Apesar de apaixonado por futebol, não vejo isso com maus olhos, absolutamente. Acho saudável a prática de qualquer esporte, seja ele bocha, críquete ou cuspe a distância. Tudo que diverte e exercita o corpo e a alma é por mim bem-visto. Mas não deixa de ser interessante notar a popularidade crescente desses esportes em nosso meio. Teria a ver com um certo descrédito do futebol hoje, com uma desilusão do torcedor com seus atletas milionários e pouco empenhados?
Indagações filosóficas à parte, essa visão da praia me fez lembrar de jogos e “esportes” da minha infância, alguns toscos e primitivos, mas profundamente divertidos, típicos de um tempo pré-games, em que a televisão ainda não era onipresente e a rua era um espaço possível, mesmo que já tivesse – pois sempre teve – seus perigos. Como um memorialista do inútil, um Pedro Nava com seu baú de ossos lúdicos, me peguei a relembrar jogos e patacoadas da infância, alguns dos quais ainda sobrevivem nas cidades e vilas mais remotas e nas atividades recreativas de algumas (raras) escolas.

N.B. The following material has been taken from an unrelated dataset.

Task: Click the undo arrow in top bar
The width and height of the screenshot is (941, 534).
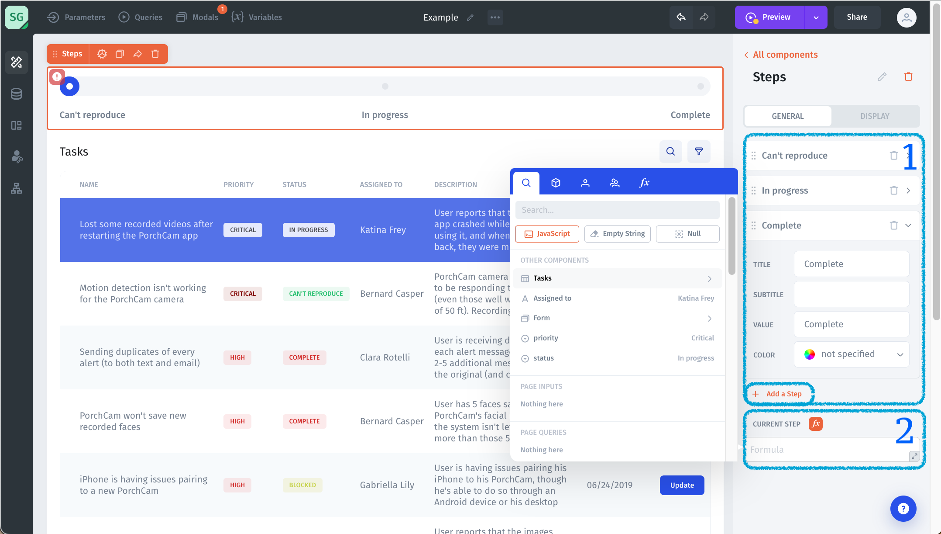Action: (681, 17)
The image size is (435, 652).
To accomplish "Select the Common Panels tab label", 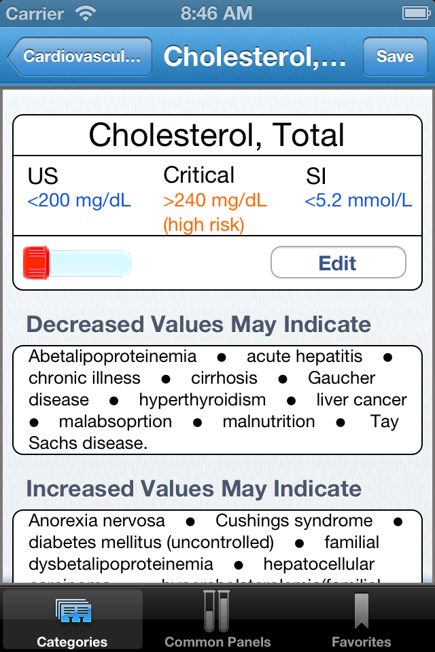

Jogos como a queimada – ou queimado –, em que dois times separados por um risco no meio do “campo” tentavam atacar os adversários com boladas quase impossíveis de agarrar. Se o adversário agarrasse a bola ou se ela nem o tocasse, teria então o direito de arremessar a mesma na direção do oponente. Se a bola o acertasse, porém, ele passava a ser uma espécie de refém do outro time. Ganhava quem cravasse bolas em todo o time adversário, até não sobrar ninguém do outro lado. Outro jogo similar era o pique-bandeira ou rouba-bandeira ou bandeirinha, com dois times separados igualmente por um risco, cuja meta era roubar uma bandeira (que podia ser um galho de árvore ou lata ou coisa que o valha), feito que necessitava de ginga e ágeis dribles de corpo, uma vez que até chegar à tal bandeira o sujeito era implacavelmente perseguido e, se tocado, virava prisioneiro, ficando paralisado até que algum companheiro o libertasse.
Havia também alguns jogos menos, digamos, “esportivos”. Lembro de um jogo com tampinhas de refrigerante ou cerveja e carteiras de cigarro, jogo improvável nos dias politicamente corretos de hoje, em que o fumante foi quase alçado à condição de doente contagioso. Voltando ao jogo, as carteiras dobradas viravam dinheiro – cada marca da época tinha um determinado valor, correspondente ao valor do cigarro. E eram muitas – Arizona, Clássicos, Gaivota, Minister, Continental, Hollywood, Charm, Hilton, Pall Mall etc. etc. etc. Desenhava-se um quadro no chão com giz, e o jogador pontuava de acordo com as tacadas/petelecos na tampinha. Parece tolo descrito assim, mas era um jogo dinâmico e cheio de emoção.
Havia também o “chucho”, o jogo de “borrocas” com bolas de gude, o “quatro cantos”, o “galinha gorda” e o “estátua”. Mas esses ficam pra outra, pois agora meu filho me chama pra jogar o Fifa 12 no PS3.